[Stored data]

____________________

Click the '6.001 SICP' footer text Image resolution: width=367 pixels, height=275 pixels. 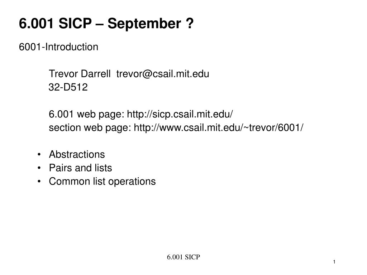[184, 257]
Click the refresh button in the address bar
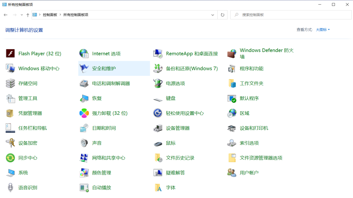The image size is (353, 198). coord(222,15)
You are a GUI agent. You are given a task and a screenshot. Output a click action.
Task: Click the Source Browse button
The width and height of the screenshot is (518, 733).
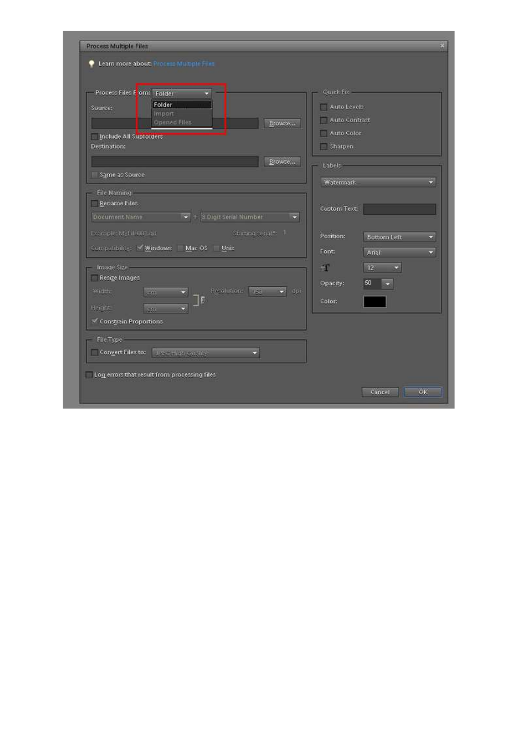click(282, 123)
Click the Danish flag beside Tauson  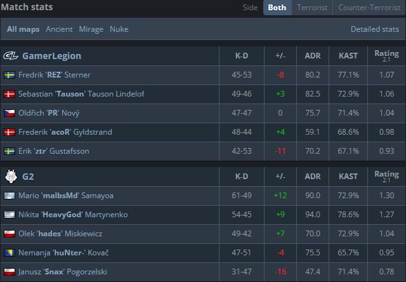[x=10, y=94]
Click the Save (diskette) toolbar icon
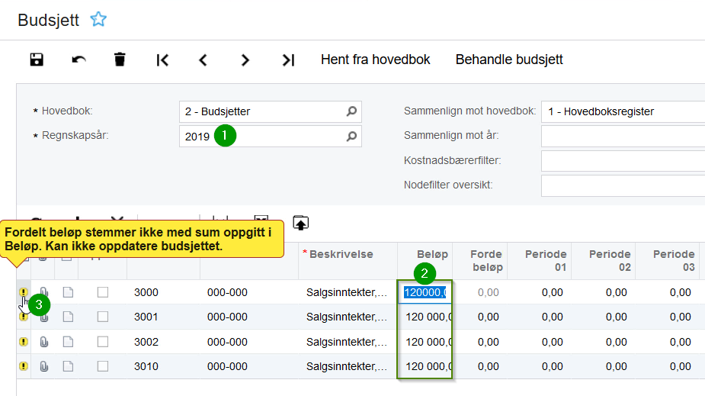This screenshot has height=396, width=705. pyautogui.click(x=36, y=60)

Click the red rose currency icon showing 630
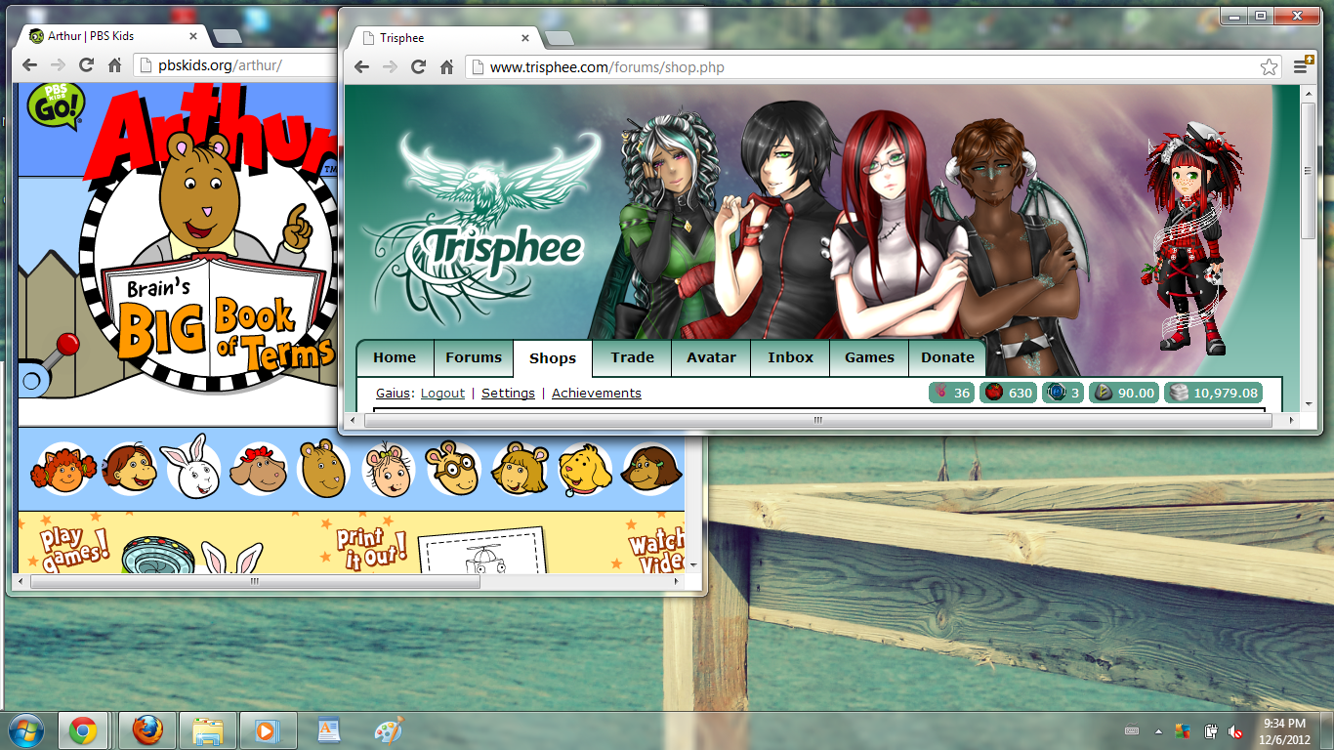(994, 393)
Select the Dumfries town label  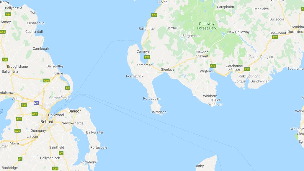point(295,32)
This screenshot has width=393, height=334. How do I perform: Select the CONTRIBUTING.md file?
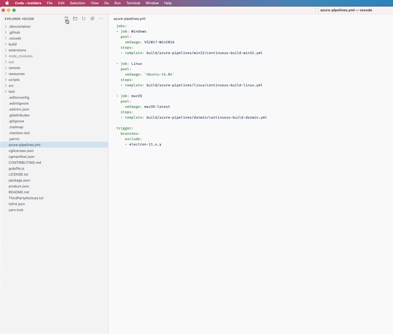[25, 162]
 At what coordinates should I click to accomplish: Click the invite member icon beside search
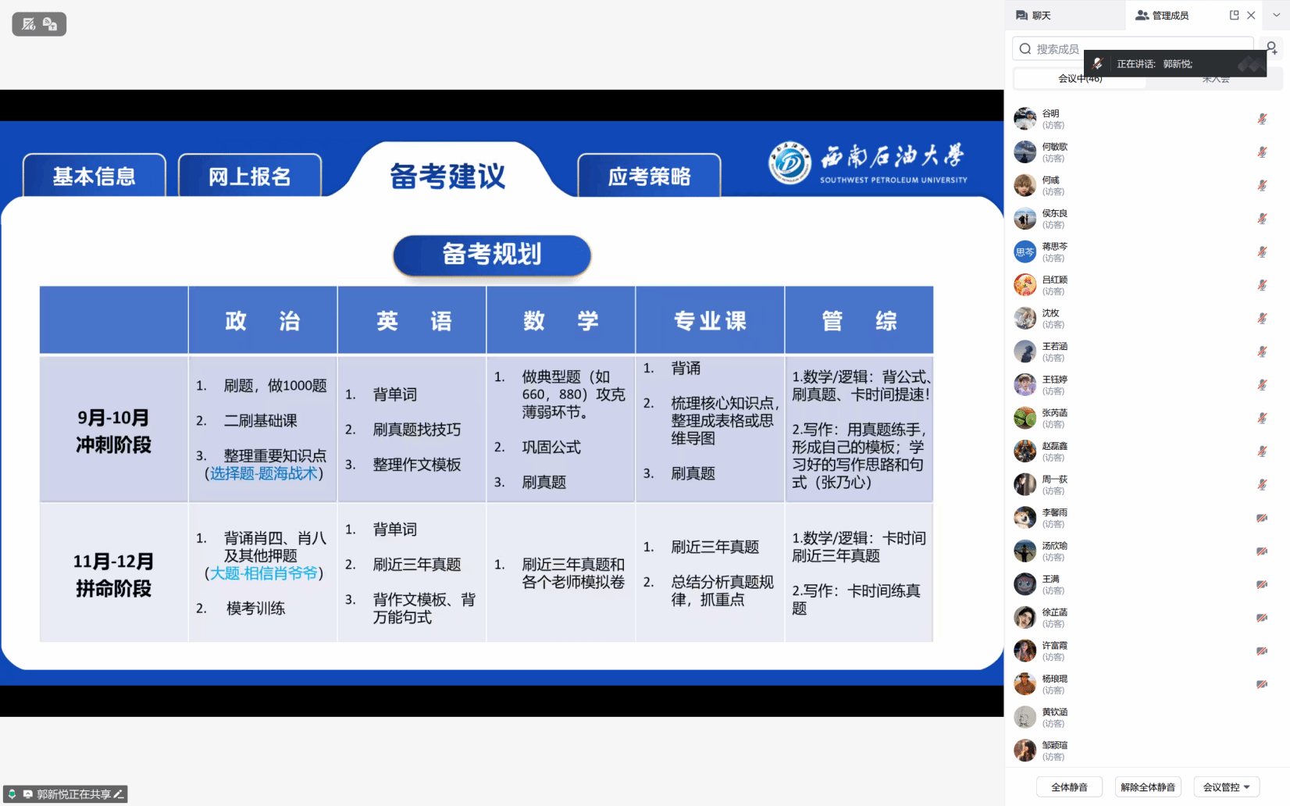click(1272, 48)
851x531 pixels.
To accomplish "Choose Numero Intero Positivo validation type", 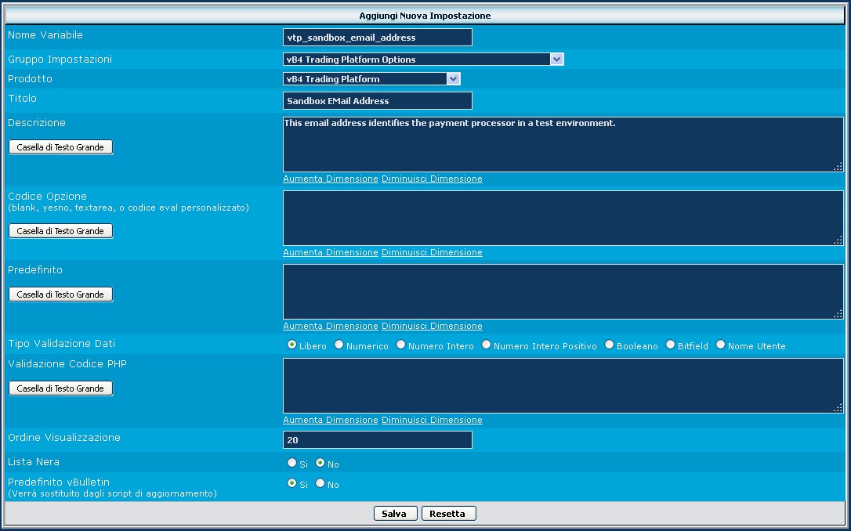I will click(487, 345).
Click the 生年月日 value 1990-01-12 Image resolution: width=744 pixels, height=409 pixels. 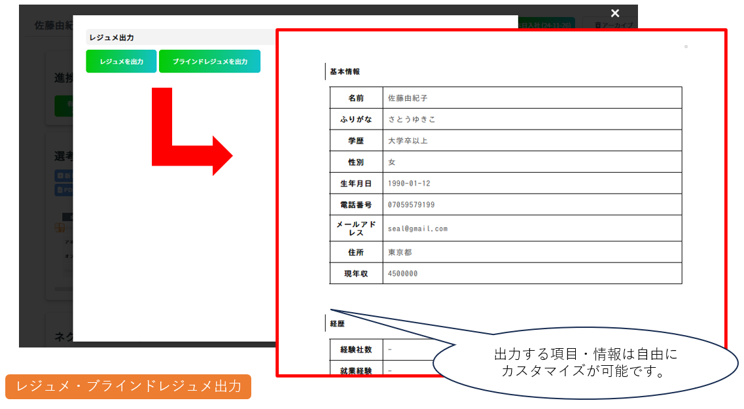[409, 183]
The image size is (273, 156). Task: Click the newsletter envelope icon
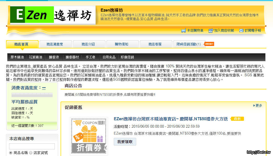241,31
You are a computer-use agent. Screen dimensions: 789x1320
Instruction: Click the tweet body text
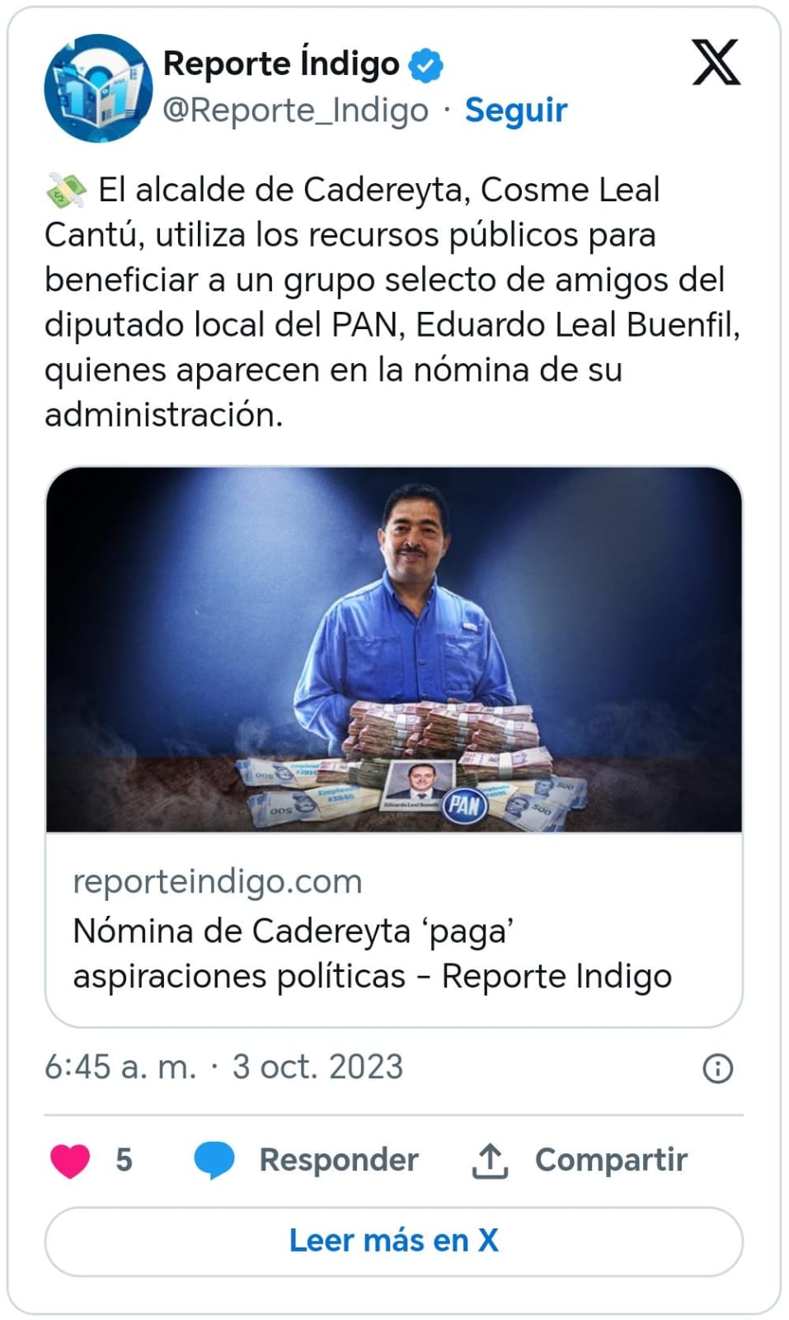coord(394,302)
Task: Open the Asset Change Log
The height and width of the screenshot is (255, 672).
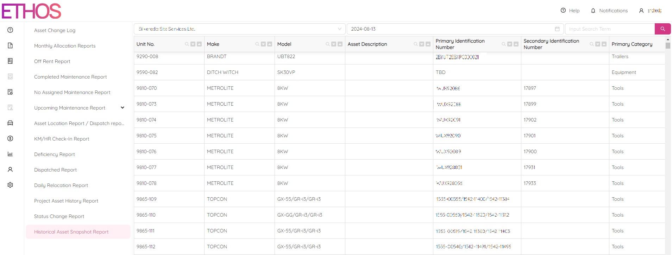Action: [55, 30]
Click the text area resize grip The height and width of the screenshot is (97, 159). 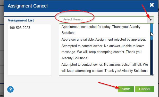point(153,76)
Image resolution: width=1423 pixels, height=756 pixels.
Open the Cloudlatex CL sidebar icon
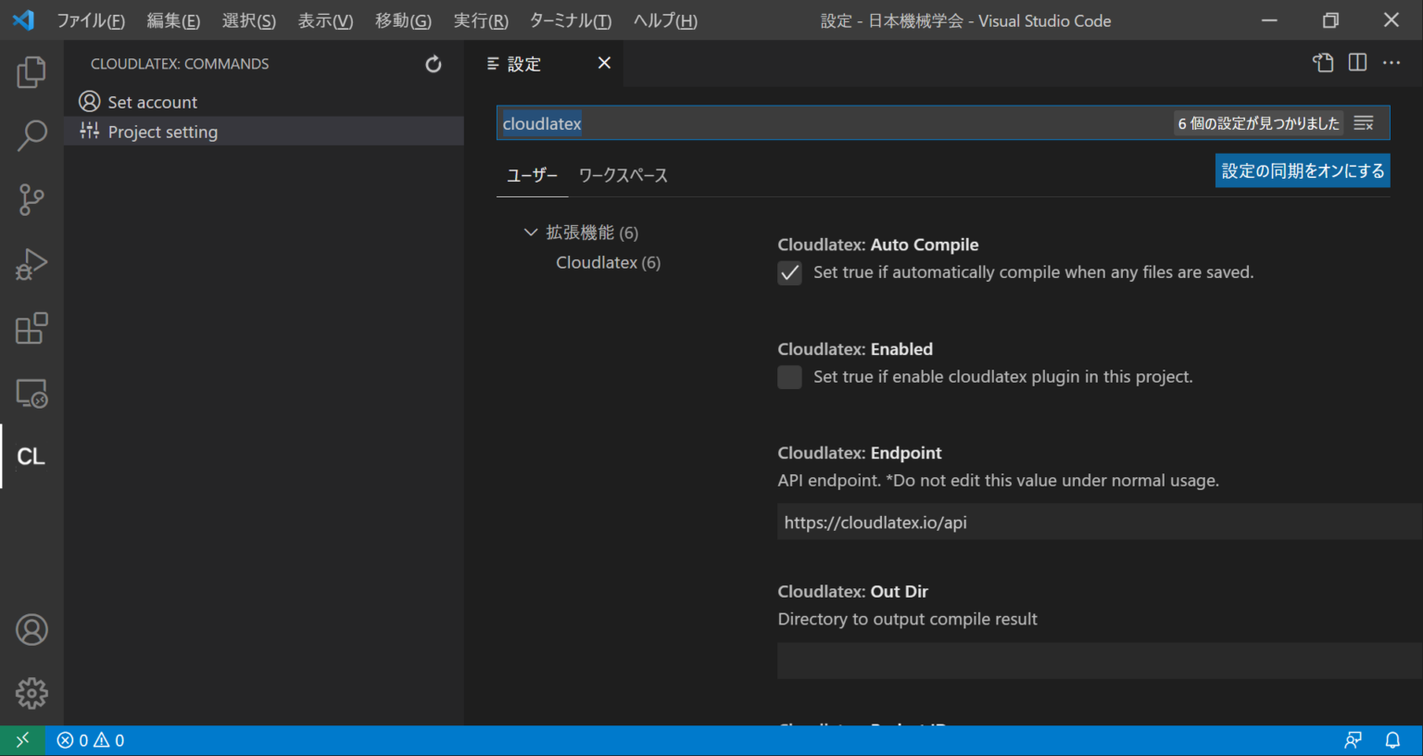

____________________

◆ WHAT THE TASK ASKS: In the entries above, find every line with the word "Open" and list it.

◆ RESPONSE AREA:
Task: Open the Asset Change Log
Open the Cloudlatex CL sidebar icon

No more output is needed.